Asegura que no se le hace raro jugar con y contra chicos a los que les dobla la edad holgadamente, la mayoría de los cuales podrían ser hijos suyos. «Ya me ha tocado jugar contra hijos de algún excompañero, cuando te lo dicen piensas que igual estás fuera de lugar», admite, pero para él es un acicate: «Me ayuda mentalmente, a estar fresco, a mantenerme en forma. Además, estoy súper a gusto con los compañeros, son muy buena gente».

Buscando el ascenso

Las dificultades para seguir jugando cada vez son mayores, pero Diego Sánchez no se arredra.
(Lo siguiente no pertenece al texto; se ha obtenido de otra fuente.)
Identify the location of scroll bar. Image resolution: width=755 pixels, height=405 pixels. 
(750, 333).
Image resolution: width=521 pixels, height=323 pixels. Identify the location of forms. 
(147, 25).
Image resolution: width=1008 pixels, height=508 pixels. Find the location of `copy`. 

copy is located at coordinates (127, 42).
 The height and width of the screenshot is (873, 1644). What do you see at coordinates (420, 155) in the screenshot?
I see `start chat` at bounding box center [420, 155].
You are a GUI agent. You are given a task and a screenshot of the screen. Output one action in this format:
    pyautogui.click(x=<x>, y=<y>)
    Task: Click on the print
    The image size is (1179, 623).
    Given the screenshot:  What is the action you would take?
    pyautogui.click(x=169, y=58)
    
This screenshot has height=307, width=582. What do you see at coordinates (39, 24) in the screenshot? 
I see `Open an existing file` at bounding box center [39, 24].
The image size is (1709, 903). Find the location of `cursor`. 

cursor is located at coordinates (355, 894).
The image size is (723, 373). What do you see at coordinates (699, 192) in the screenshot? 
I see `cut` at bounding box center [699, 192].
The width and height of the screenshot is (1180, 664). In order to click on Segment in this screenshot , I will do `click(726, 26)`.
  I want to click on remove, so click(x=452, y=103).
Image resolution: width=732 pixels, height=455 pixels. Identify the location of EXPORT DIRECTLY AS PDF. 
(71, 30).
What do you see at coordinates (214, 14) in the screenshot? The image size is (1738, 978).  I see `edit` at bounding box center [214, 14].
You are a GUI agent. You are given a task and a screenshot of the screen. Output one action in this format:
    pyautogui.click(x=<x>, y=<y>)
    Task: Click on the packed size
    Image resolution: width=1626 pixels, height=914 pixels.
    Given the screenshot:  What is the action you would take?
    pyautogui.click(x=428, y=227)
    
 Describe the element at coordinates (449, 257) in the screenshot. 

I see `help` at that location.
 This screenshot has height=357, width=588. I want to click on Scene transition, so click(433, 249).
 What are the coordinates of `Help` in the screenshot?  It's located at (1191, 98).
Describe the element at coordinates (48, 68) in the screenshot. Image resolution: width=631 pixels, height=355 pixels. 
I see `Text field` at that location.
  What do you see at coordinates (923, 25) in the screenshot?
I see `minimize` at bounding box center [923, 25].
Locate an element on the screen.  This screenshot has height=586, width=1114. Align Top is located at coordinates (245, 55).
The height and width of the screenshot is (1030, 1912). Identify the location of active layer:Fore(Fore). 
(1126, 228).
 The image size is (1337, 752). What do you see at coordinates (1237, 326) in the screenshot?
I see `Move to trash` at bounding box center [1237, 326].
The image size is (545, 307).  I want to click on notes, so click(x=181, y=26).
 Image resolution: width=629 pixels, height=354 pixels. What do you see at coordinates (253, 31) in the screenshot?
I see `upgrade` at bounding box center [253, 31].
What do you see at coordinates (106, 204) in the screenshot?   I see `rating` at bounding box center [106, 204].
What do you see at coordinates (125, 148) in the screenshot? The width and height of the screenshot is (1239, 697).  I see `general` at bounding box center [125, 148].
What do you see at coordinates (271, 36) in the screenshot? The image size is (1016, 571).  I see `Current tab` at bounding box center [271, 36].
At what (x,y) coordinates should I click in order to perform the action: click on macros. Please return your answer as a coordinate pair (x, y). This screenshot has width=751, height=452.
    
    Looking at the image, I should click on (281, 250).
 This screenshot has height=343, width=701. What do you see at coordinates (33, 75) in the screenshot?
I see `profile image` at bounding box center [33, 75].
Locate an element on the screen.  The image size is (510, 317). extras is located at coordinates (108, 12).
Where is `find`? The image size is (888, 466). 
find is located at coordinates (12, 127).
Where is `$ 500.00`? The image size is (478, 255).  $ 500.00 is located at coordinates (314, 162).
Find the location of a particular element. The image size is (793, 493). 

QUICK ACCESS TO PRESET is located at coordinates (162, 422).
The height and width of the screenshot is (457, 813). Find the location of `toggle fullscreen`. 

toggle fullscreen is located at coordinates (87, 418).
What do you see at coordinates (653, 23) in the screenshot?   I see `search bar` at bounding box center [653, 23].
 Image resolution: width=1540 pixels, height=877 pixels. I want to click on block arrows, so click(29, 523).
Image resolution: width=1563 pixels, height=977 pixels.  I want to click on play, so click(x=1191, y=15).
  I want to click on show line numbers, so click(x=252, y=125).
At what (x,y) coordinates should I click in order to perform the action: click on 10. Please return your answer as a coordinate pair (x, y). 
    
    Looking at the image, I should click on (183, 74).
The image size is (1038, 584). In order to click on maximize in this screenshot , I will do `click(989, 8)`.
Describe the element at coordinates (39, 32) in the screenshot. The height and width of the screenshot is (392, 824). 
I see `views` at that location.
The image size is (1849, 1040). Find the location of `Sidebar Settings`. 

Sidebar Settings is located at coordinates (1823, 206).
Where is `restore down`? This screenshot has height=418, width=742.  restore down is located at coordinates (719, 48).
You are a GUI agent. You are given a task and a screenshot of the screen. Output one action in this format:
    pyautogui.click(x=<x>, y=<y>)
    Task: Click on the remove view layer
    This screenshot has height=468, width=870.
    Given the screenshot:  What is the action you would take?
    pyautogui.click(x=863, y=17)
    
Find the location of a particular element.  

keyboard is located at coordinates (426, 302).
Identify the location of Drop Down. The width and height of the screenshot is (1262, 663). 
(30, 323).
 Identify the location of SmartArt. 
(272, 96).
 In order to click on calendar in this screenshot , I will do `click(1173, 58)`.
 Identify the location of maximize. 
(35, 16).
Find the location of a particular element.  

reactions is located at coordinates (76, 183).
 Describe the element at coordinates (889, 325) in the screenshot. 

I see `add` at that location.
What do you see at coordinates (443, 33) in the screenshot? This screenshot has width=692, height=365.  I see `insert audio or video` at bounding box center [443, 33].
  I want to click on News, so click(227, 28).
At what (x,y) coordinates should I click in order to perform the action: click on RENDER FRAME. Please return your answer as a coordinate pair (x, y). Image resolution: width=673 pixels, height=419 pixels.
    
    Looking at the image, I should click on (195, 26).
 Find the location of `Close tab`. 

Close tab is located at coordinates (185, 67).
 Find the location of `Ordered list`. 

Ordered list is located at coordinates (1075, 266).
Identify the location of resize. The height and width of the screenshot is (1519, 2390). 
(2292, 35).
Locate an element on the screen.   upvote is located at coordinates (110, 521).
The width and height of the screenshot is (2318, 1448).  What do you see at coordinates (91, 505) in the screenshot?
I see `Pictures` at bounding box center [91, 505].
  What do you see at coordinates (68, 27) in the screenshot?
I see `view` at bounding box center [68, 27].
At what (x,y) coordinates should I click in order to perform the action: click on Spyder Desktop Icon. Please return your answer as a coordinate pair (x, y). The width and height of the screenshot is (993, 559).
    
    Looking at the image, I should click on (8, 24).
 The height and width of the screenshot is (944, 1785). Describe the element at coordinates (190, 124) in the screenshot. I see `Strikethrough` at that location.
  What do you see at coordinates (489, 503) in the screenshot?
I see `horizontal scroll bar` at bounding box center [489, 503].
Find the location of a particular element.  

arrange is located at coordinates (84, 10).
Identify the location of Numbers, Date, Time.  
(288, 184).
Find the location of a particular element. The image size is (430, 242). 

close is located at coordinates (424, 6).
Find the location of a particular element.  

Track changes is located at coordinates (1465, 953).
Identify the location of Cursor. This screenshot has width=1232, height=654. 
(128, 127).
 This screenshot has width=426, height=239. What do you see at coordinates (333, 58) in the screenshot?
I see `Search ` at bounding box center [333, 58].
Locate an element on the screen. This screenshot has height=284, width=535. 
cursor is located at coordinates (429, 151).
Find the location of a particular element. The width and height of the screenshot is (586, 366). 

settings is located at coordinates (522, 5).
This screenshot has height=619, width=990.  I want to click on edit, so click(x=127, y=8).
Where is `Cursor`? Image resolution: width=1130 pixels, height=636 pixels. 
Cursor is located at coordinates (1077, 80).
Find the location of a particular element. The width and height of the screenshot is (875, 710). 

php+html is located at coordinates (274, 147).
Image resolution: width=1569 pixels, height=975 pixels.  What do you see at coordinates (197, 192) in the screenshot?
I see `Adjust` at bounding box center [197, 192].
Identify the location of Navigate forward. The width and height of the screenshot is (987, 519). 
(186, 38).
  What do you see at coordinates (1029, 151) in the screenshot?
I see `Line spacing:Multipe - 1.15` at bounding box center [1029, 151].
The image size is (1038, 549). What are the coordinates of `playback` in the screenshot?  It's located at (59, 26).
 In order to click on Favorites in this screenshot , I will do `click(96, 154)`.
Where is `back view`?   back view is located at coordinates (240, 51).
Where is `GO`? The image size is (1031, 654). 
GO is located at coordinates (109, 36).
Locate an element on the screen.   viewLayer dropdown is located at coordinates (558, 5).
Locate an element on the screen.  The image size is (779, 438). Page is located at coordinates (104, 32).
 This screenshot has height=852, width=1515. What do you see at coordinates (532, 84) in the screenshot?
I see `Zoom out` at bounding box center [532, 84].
Pueden incrementarse aún más si el Gijón Basket lograra regresar a Tercera FEB, lo que implicaría desplazamientos fuera de Asturias para los partidos de fuera. «La idea de viajar fuera va a ser difícil, y puede ser que subamos porque tenemos la mejor plantilla de la liga. Veré claro dejarlo en el momento en que vea que no puedo, que no soy útil, que no disfruto. No creo que quede mucho (se ríe)», dice.

Frutos en Oviedo, esperanza en Gijón

Diego, que todavía saca algo de tiempo para ver baloncesto, sobre todo Euroliga, se muestra esperanzado con el futuro del Gijón Basket: «Ha habido años mejores y peores, pero tiene muchos equipos, focalizando en la cantera, y gente joven con muchas ganas de crecer. Hay competencia, pero la clave es hacer las cosas con criterio». Y sigue de cerca el «boom» del basket en Oviedo, arropando a un club en el que estuvo cuatro años y con cuyos miembros mantiene muy buena relación: «Llevan muchos años haciendo las cosas bien y están recogiendo los frutos. Tiene una masa social muy importante, un entrenador excepcional y con paciencia y a medio plazo se puede hacer un proyecto para pensar en cotas más altas«.

¿Y para cuándo el regreso del baloncesto de nivel en Gijón? «Siempre pienso que en algún momento se podrá hacer algo, ojalá no sea muy tarde, cuando se unan sinergias, proyectos, esfuerzos… Sigue habiendo muchísima afición en la calle que con un proyecto importante respondería».